Chief Executive Officer Alberto Nagel is planning to sell stakes in companies including Assicurazioni Generali SpA, Telecom Italia SpA and RCS Mediagroup SpA as part of a plan to return Mediobanca to profit. In June, the bank accounted for all of its publicly traded securities, with the exception of Generali shares, as assets available for sale, writing down their value based on market price. The bank is aiming to increase revenue from banking activities to 2.1 billion euros by 2016 under a three-year plan.
Mediobanca said it cut its equity holdings to 4.1 billion euros from 4.3 billion euros a year earlier. The bank reconfirmed a goal of reducing the holdings by 1.5 billion euros more over the course of the plan.
One-time losses in the fiscal year related to the writedowns included 38.5 million euros for shares in publisher RCS and 319.7 million euros for a 12 percent stake in Telco SpA, the company controlling Telecom Italia, the bank said.
Nagel plans to leave the Telco investor group this month and to sell the Mediobanca’s 2.6 percent stake in Telecom Italia within three years, the bank said.
Mediobanca climbed 2.4 percent to 5.14 euros at 4:11 p.m. in Milan, taking gains this year to 10 percent and valuing the company at 4.4 billion euros.
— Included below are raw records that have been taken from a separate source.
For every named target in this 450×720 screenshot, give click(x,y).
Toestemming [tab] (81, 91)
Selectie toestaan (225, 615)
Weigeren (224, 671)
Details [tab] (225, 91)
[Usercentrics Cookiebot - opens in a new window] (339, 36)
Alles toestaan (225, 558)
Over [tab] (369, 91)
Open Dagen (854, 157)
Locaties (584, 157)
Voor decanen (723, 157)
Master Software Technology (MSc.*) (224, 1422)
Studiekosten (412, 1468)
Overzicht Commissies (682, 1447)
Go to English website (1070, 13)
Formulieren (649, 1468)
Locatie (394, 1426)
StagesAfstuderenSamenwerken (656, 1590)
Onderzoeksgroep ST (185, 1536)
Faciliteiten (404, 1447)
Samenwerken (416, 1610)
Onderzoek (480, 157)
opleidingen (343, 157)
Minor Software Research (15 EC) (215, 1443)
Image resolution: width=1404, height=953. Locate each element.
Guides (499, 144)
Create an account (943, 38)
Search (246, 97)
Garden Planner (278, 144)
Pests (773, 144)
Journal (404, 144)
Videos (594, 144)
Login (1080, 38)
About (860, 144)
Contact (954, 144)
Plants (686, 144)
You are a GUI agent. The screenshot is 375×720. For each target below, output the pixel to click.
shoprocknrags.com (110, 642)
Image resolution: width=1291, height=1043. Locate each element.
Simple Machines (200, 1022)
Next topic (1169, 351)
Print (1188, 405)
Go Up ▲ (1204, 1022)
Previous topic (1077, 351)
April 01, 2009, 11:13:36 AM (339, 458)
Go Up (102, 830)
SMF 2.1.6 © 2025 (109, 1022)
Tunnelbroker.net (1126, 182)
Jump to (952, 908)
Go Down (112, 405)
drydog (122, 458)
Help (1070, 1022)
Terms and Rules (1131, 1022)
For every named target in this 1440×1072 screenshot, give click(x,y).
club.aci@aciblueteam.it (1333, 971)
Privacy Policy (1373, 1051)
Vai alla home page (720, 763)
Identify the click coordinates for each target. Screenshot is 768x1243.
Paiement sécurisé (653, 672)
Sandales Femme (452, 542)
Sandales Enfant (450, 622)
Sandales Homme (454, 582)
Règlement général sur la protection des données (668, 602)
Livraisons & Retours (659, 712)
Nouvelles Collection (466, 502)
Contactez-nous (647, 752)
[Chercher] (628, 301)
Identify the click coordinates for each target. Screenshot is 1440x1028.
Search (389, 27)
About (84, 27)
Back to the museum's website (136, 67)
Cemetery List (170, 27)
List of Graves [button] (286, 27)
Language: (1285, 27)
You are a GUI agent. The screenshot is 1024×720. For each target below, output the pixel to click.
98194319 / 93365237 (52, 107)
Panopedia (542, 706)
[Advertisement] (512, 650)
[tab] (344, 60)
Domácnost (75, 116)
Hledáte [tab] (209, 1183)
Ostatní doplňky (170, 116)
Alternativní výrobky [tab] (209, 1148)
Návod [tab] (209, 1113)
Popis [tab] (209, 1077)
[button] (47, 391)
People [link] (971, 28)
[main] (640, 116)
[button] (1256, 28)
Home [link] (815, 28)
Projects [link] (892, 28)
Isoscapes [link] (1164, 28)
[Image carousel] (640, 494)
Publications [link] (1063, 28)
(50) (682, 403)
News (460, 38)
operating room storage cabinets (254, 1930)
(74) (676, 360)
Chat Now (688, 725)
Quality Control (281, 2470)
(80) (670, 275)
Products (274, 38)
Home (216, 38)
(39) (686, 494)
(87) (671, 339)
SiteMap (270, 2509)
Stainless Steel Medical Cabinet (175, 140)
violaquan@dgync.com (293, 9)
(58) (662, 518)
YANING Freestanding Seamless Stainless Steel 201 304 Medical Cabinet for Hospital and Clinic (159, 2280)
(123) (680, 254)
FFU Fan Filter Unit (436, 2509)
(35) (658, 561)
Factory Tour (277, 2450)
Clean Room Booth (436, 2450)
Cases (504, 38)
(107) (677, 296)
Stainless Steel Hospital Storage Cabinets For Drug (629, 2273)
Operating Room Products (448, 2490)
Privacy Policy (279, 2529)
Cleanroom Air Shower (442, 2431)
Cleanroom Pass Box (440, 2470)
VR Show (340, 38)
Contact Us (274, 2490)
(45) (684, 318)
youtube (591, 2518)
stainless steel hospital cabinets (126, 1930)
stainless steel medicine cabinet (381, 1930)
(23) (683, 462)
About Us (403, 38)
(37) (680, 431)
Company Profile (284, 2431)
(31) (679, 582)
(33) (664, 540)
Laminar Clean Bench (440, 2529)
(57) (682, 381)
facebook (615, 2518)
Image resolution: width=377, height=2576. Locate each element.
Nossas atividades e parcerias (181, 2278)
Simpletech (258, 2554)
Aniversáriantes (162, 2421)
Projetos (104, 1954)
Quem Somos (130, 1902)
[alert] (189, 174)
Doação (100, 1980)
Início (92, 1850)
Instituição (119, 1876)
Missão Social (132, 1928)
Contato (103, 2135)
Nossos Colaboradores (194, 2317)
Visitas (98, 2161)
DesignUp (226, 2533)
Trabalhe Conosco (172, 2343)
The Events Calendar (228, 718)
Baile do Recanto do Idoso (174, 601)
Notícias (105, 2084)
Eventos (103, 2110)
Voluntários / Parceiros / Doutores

The benchmark Stoxx 600 Banks Index advanced 14 percent since December.
“The fourth-quarter net loss was lower than we expected thanks to lower impairments on securities and higher core revenue,” Anna Maria Benassi, head of Italian equity research at Kepler Cheuvreux in Milan, in wrote in an e-mailed report to clients. “Main positive surprises” come from net interest income and fees, she said.
Net interest income, which includes interest earned from loans minus interest costs from borrowing, rose 3.2 percent from a year ago to 264.6 million euros and fees increased 12 percent to 109.5 million euros, the bank said. Revenue fell 6.3 percent to 423.6 million euros, hurt by a trading loss.
Operating costs rose 0.8 percent from a year earlier to 195.4 million euros. Mediobanca’s loan-loss provisions increased to 142.8 million euros in the quarter from 141.5 million euros a year ago.
Mediobanca said it has completed goals for reducing leverage on corporate loans, cutting its risk-weighted assets by 5 percent in the year ending June to 52.4 billion euros.
The core Tier 1 capital ratio, a key measure of financial strength under less stringent Basel capital standards than Basel III, fell to 11.7 percent at the end of the second quarter from 12 percent in March, Mediobanca said.